> [Your instructions] Starting with the line that contains "Screen dimensions: 1386x993" and going on through the end of the data, write those lines out again, requests included, but scale every coordinate in the answers by 1.05, rounding to whole numbers with halves rounded up. Leave the pictures out of your answer.

> [Source material]
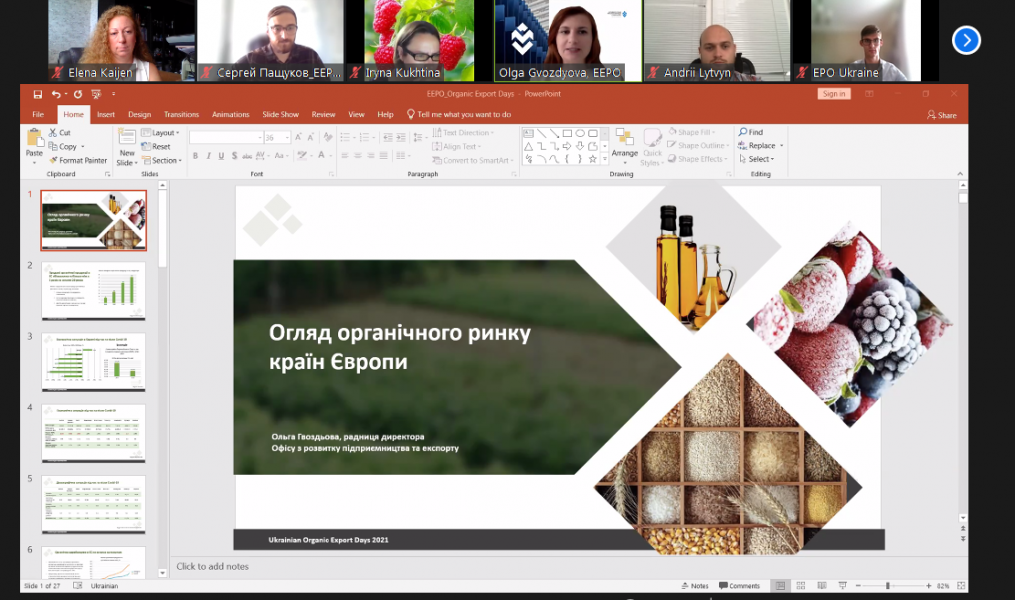Toggle the Comments pane
This screenshot has width=1015, height=600.
(740, 586)
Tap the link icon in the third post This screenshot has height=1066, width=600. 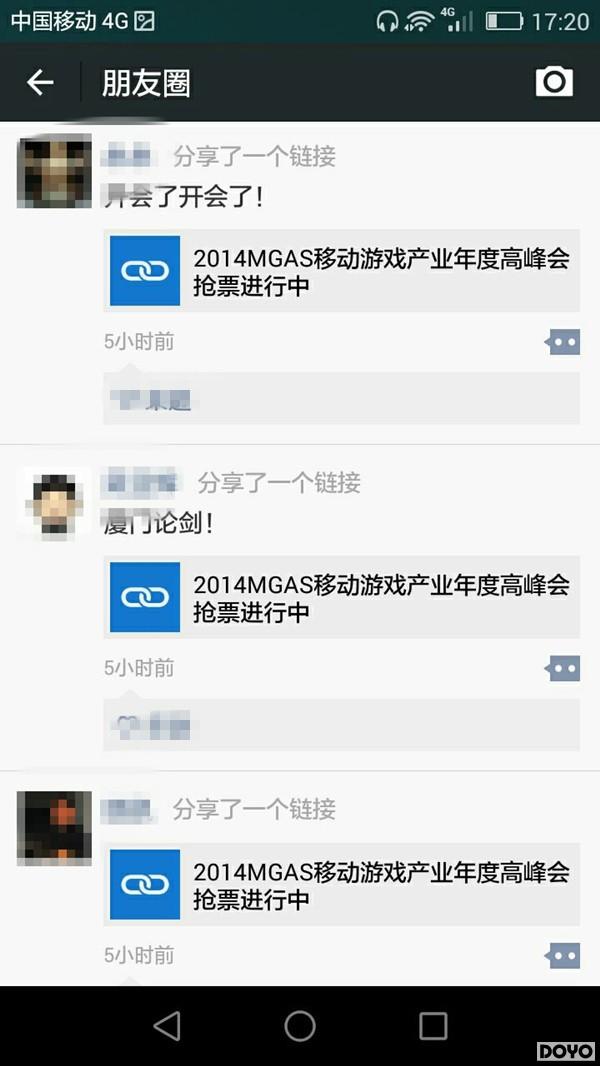[145, 884]
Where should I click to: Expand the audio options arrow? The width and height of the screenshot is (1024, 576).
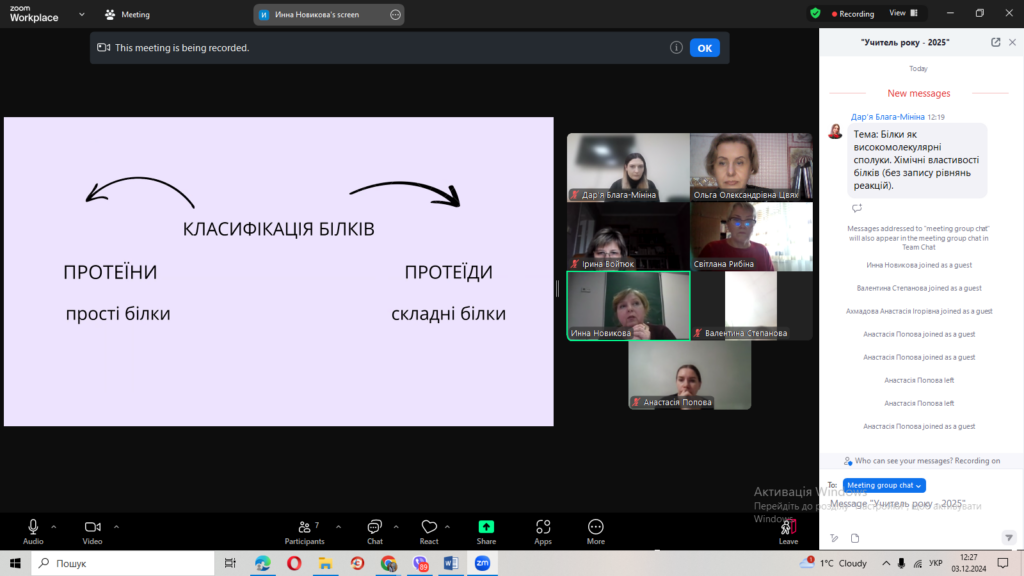pyautogui.click(x=54, y=526)

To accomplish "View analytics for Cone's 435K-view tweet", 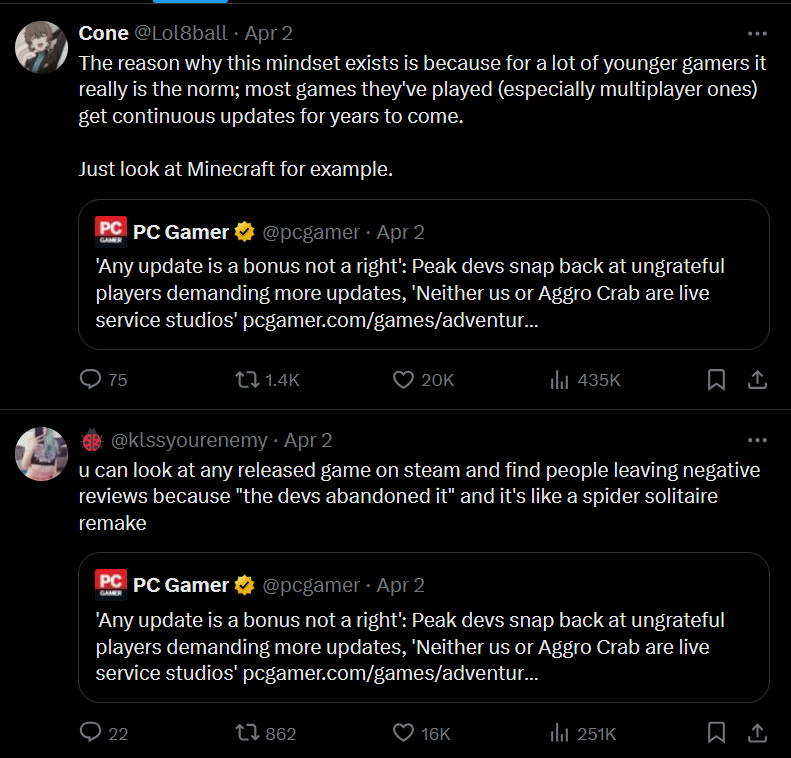I will [560, 380].
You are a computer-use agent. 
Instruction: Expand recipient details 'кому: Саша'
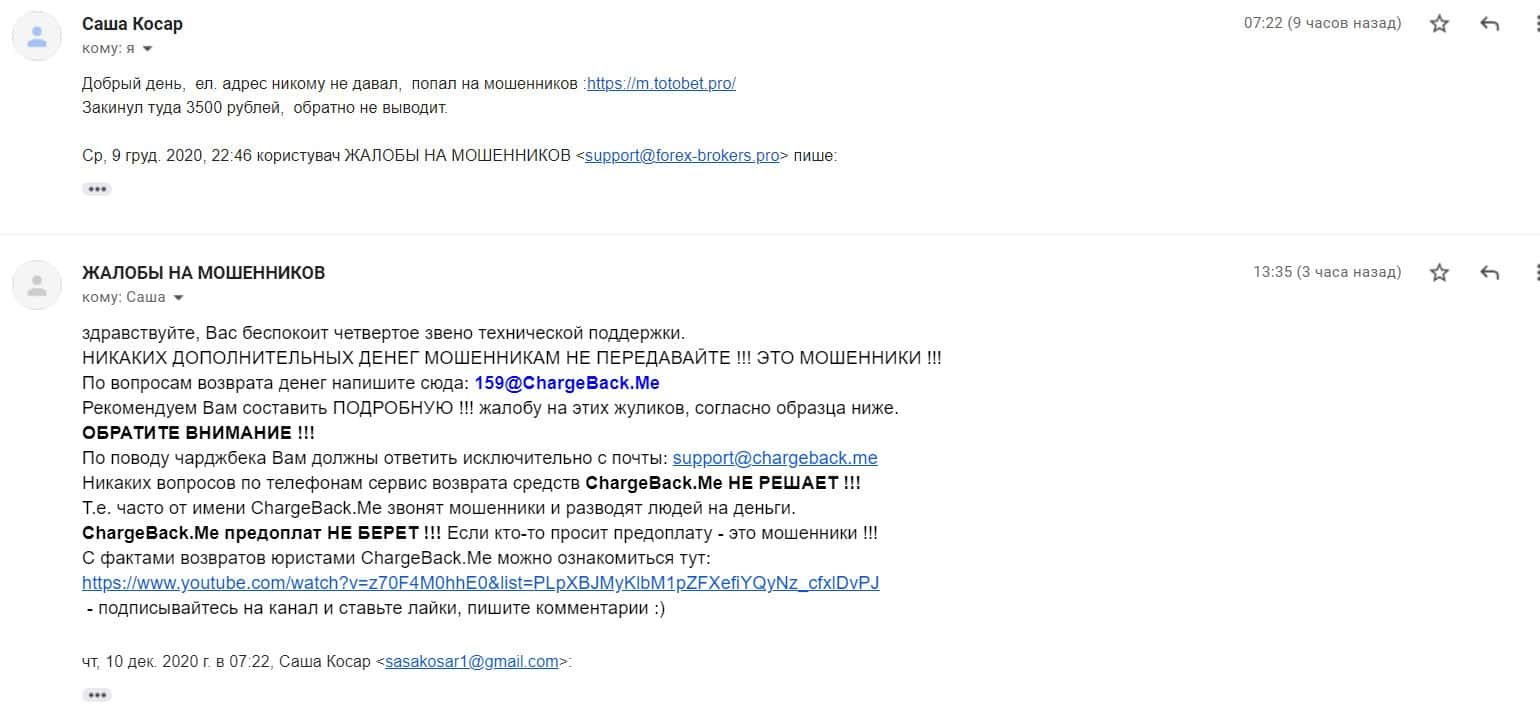coord(178,297)
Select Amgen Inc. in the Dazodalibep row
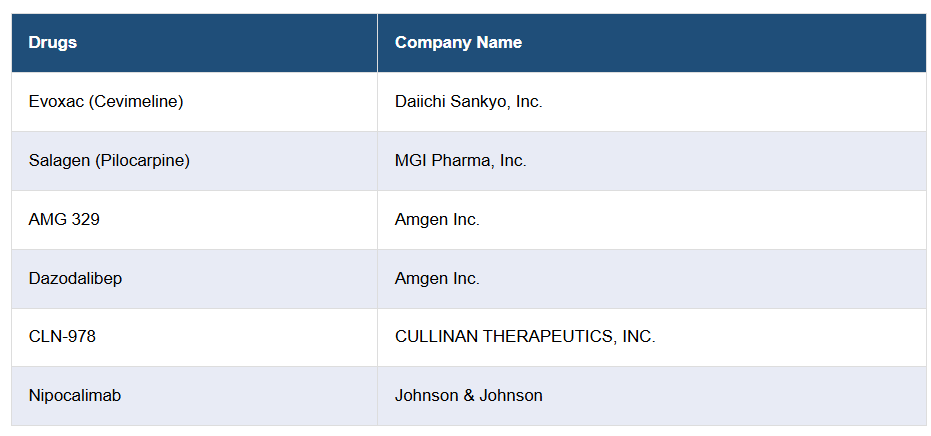The image size is (931, 436). [x=437, y=279]
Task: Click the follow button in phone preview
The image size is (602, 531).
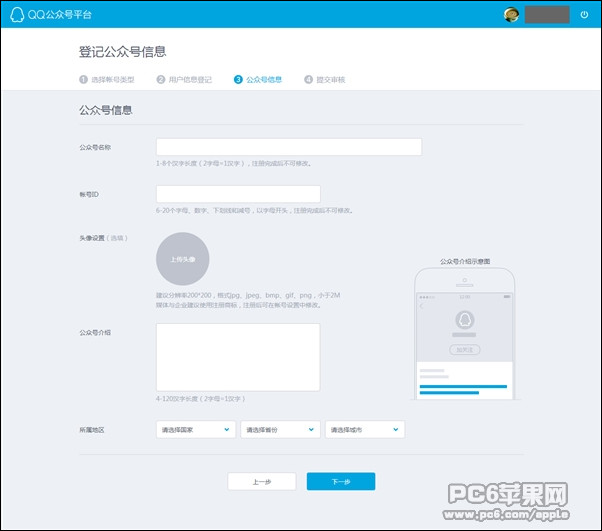Action: (x=464, y=350)
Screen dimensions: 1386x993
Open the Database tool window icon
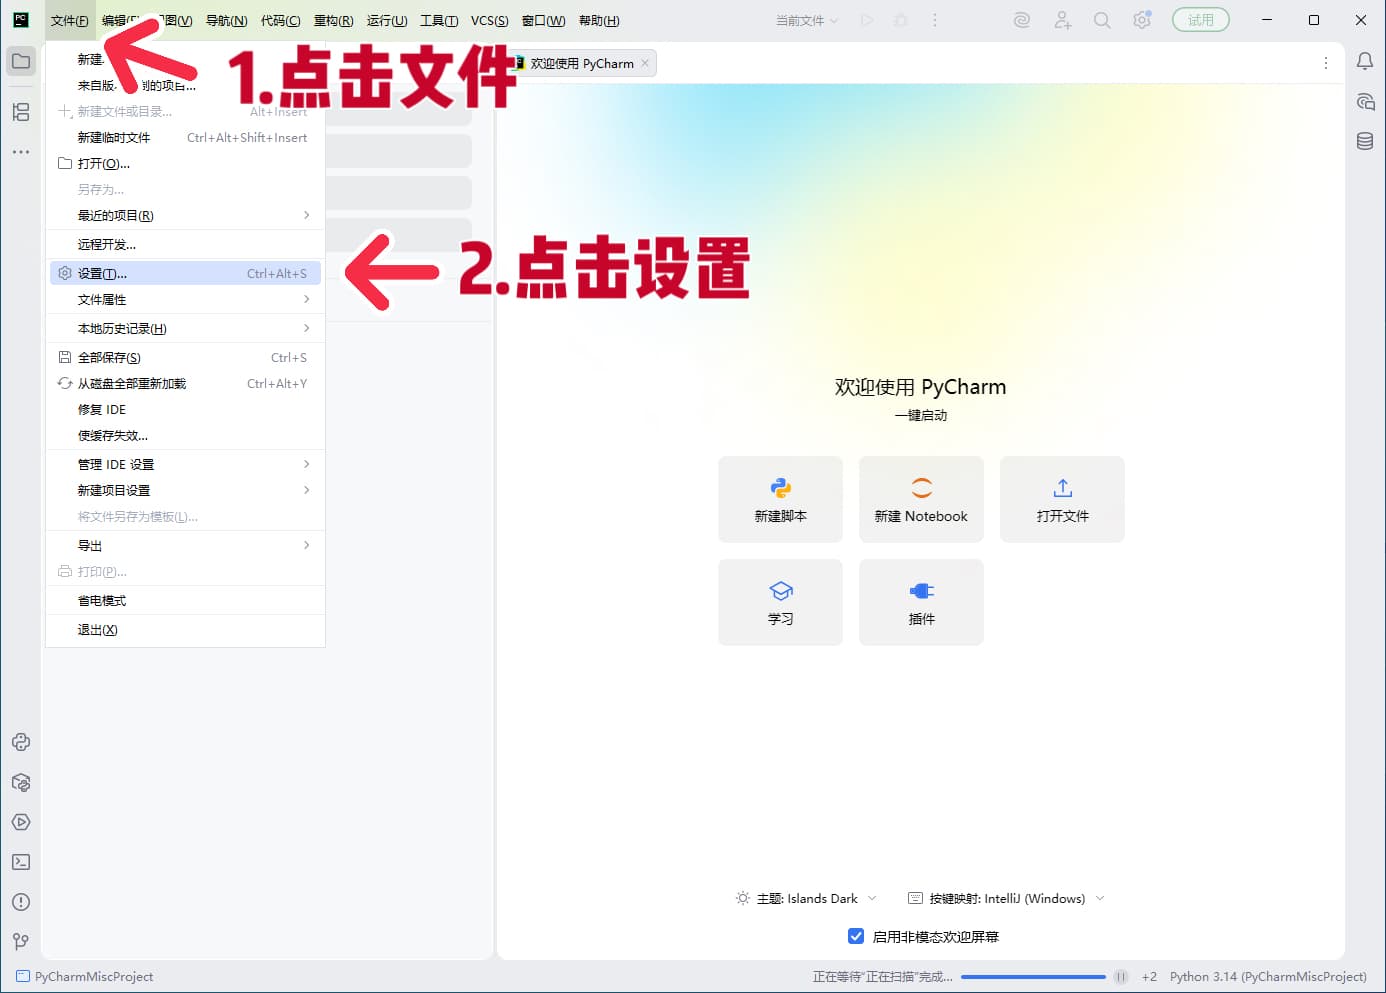tap(1364, 141)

> [Exercise response]
Screen dimensions: 1386x993
Open the Database tool window icon
tap(1432, 148)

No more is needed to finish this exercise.